The mini-modified anterolateral approach is applicable to most patients, as demonstrated by our ability to use the approach in 62 % (103/165) of consecutive primary hip operations in this commencing series. For obese patients, the skin incision can easily be extended by 2 cm in each direction to make the exposure easier.

Conclusion

The mini-incision, anterolateral modified approach was found to be as safe as the standard approach while also achieving a shorter length of stay in hospital and a higher rate of discharge to home. We did use neither intraoperative fluoroscopy nor computer guidance, yet the quality of component positioning was not compromised. Sliding of the lateral facet of the greater trochanter minimizes dissection and facilitates implantation of a tapered stem in proper position. By combining a customized small incision size, a careful component positioning, as the use of hard-bearing surfaces demands it, and the famous, fully proven Zweymüller stem, we anticipate long durability of the arthroplasty, in addition to the advances in the early postoperative outcomes that we have documented in this study, compared to our prior surgical approach.

Perspective

This study has initiated at our institution a radical change of perioperative blood management in total joint arthroplasty. Because our results provided no evidence supporting the usefulness of perioperative cell saver system, we decided to stop the use of reinfusion system during primary THR in 2005.
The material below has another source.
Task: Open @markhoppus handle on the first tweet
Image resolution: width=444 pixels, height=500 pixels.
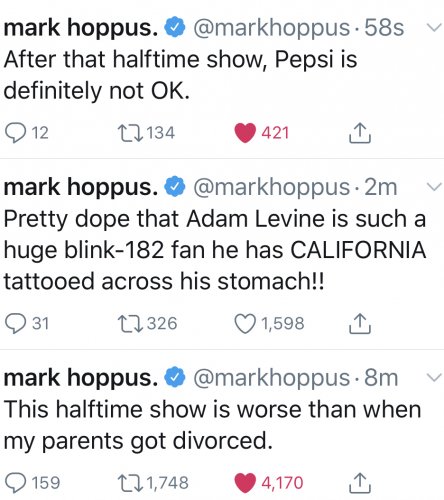Action: (x=272, y=28)
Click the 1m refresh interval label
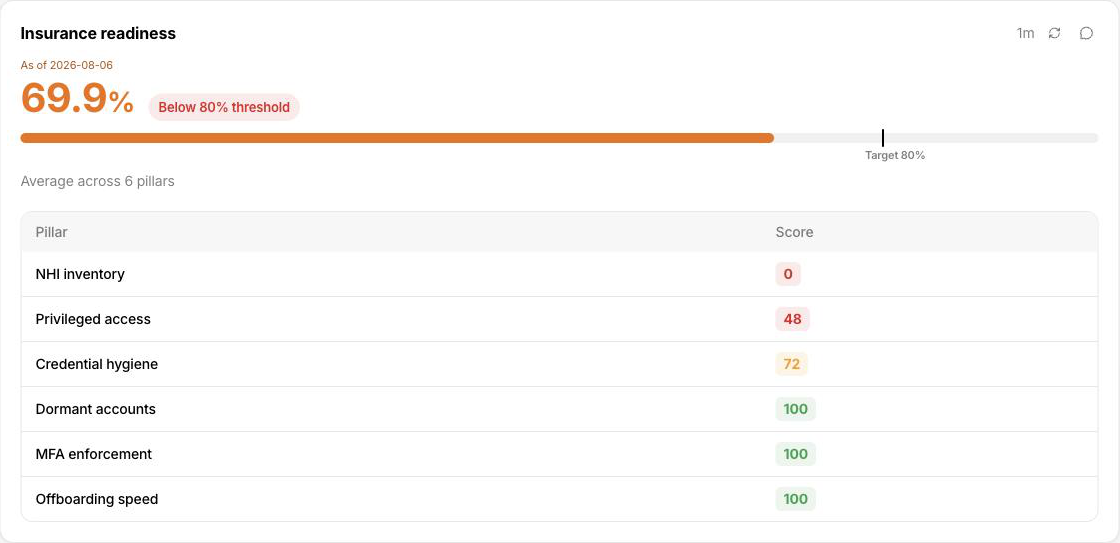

At that moment, any autologous blood transfusion was implemented in our unit as preoperative autologous blood donation was not utilized either.

We replaced autotransfusion systems by a chemoprophylaxis in selected patients to reduce blood losses and transfusion requirements.

This blood-sparing transfusion strategy allowed us to perform a consecutive series of 221 unilateral less invasive THAs without any blood transfusion [18].

Thereafter, we also abandoned the use of wound drain because the volume collected by suction drain was regularly little.